Though cardiac transplantation is a lifesaving intervention, cardiac allograft rejection (CAR) remains a relatively common and serious complication that confers an increased risk of acute graft failure and adverse patient outcomes. For three decades, endomyocardial biopsy (EMB) with histological grading, as recommended by the International Society of Heart and Lung Transplantation (ISHLT) has been the broadly applied standard for CAR diagnosis. However, it is widely appreciated that the ISHLT rejection grading standard lacks diagnostic accuracy and has limited ability to discern the mechanism of rejection. These limitations expose patients to risks of both over-treatment and under-treatment, and highlight the unmet need for more accurate and informative approaches to histopathologic analysis of EMB samples. Our team is a leader in computational pathology image analysis with over 200 papers and >30 issued patents in this area. We have already developed and evaluated a computer assisted histopathology grading evaluation (CACHE) scheme which (1) in N=205 patients, had an area under the receiver operating characteristic curve (AUC)=0.95 compared to two cardiac pathologists (mean AUC=0.74) in distinguishing normal from failing hearts and (2) could distinguish low and high ISHLT rejection grades in N=1109 patients with a performance that exceeds that of trained cardiac pathologists. Recognizing the frequent discordance between ISHLT rejection grade and the clinical trajectory of a rejection event, we will further develop and optimize CACHE to identify new ?grade agnostic? morphologic biomarkers of clinically serious CAR. Our scientific premise is that morphologic biomarkers prioritized based on their correlation to patients? clinical trajectories and underlying immunological disease mechanisms will generate an accurate, consistent and informative classifier for diagnosing allograft rejection. In service of this hypothesis, the proposed research will address three specific aims.
In Aim 1, we will utilize computational image analysis to discover the morphologic biomarkers of rejection-related injury which are needed to develop a classifier capable of assessing the clinical trajectory of CAR.
In Aim 2, we will provide mechanistic annotation of biomarkers identified in Aim 1 through correlation with in-situ immunologic markers using custom multi-parameter immunofluorescence panels.

**SUPPLIED ENTRIES:**
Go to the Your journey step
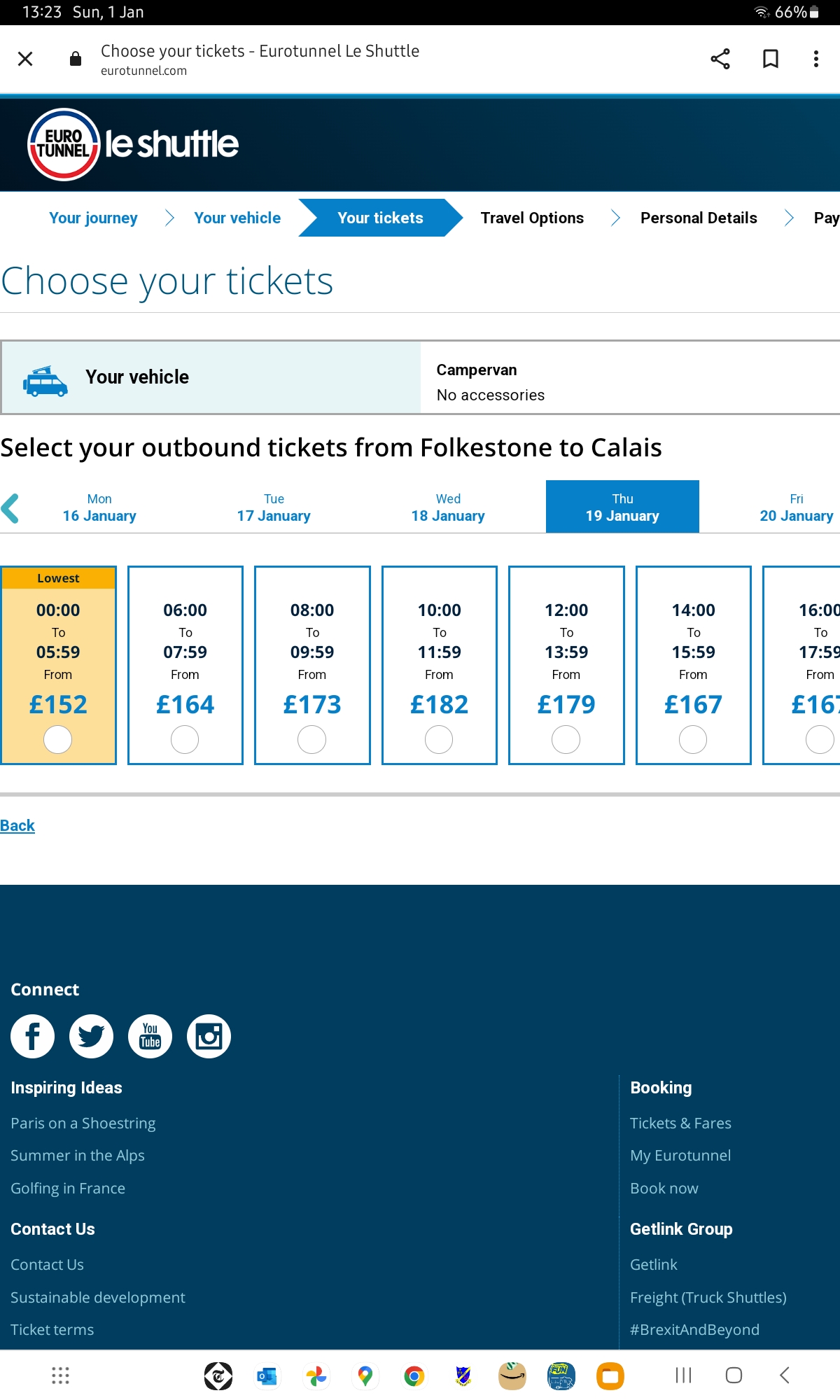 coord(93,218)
* * *
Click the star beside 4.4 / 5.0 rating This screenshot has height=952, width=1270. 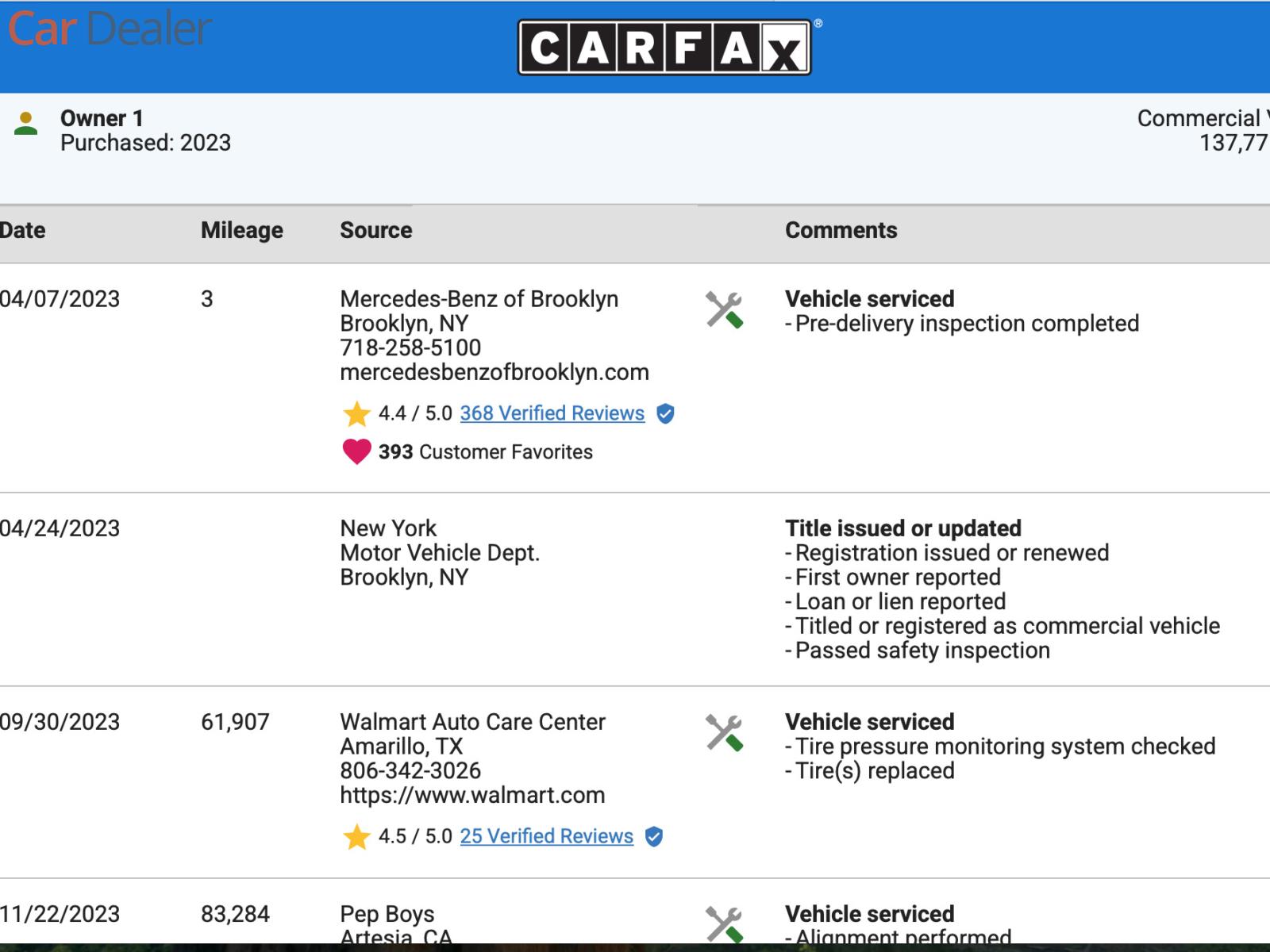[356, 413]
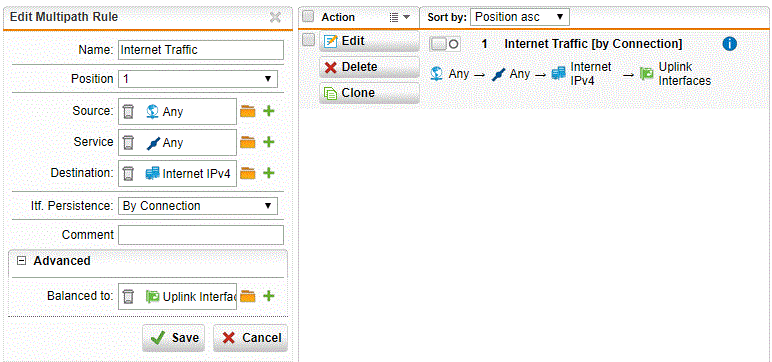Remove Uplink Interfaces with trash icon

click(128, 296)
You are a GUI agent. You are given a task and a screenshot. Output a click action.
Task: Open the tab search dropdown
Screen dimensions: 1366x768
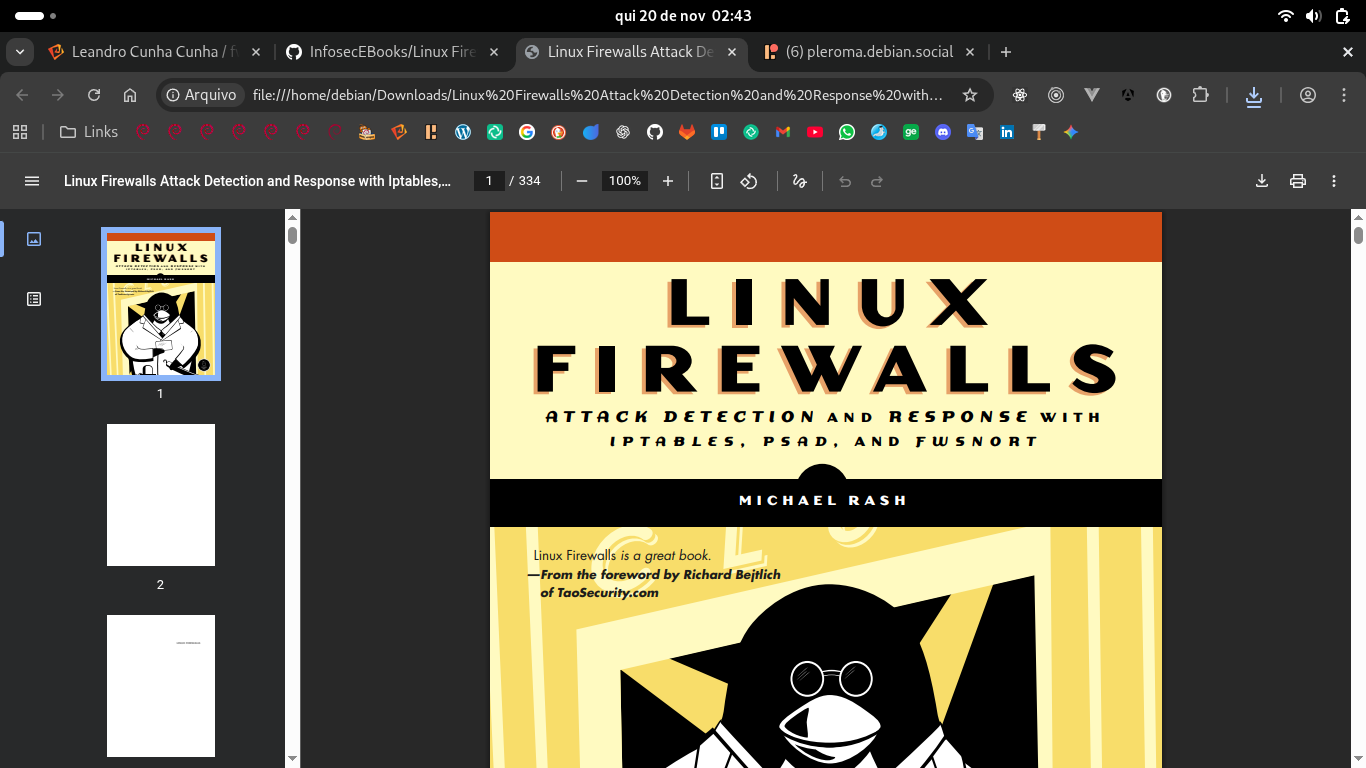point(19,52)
---
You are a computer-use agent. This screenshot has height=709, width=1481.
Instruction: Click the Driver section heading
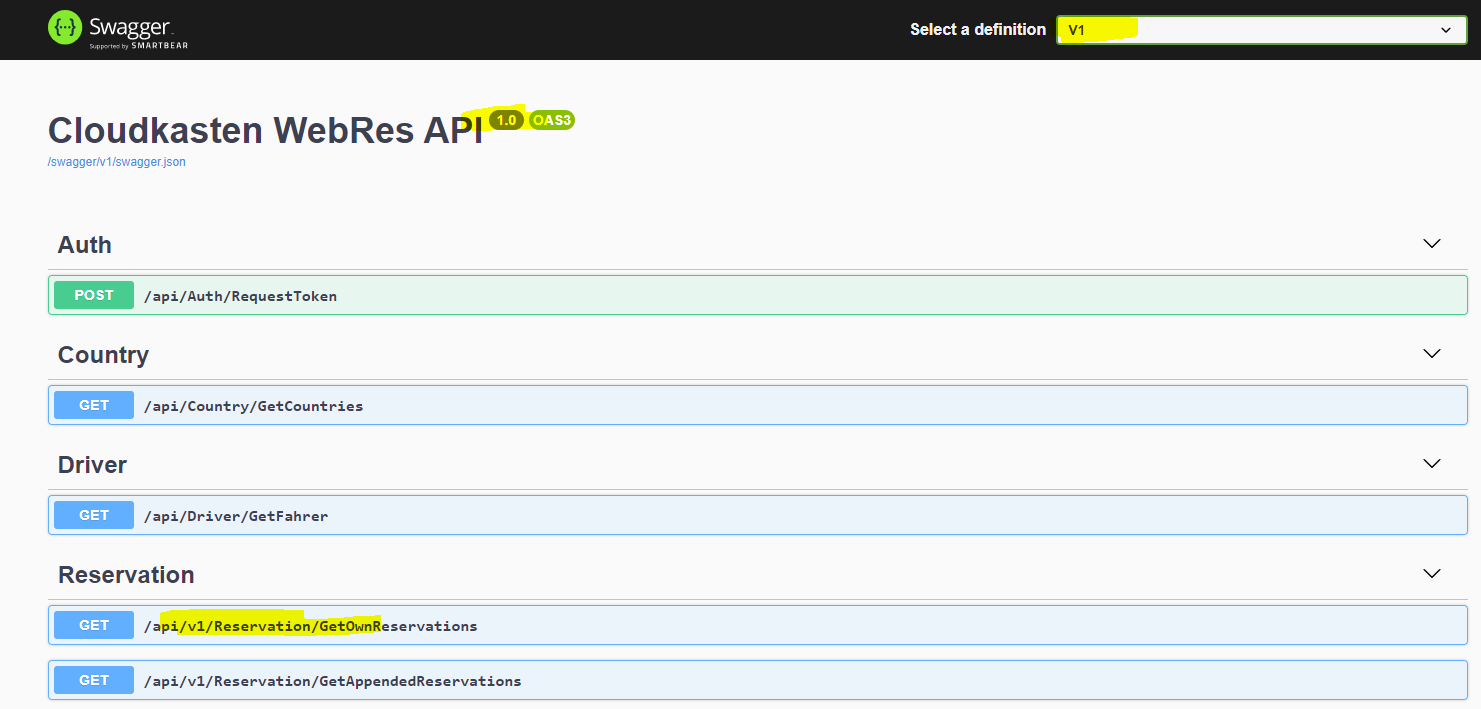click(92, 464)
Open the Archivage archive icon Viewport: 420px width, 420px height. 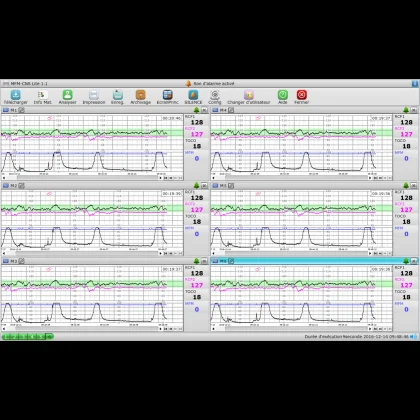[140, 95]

**WORK TO COMPLETE:**
Write out the cardiac rejection abstract starting at "In Aim 2, we" and ending at "multi-parameter immunofluorescence panels.", renaming "immunofluorescence" to "immunohistochemistry". The listing has nothing to do with the cardiac rejection abstract.

**ANSWER FOR THIS EXERCISE:**
In Aim 2, we will provide mechanistic annotation of biomarkers identified in Aim 1 through correlation with in-situ immunologic markers using custom multi-parameter immunohistochemistry panels.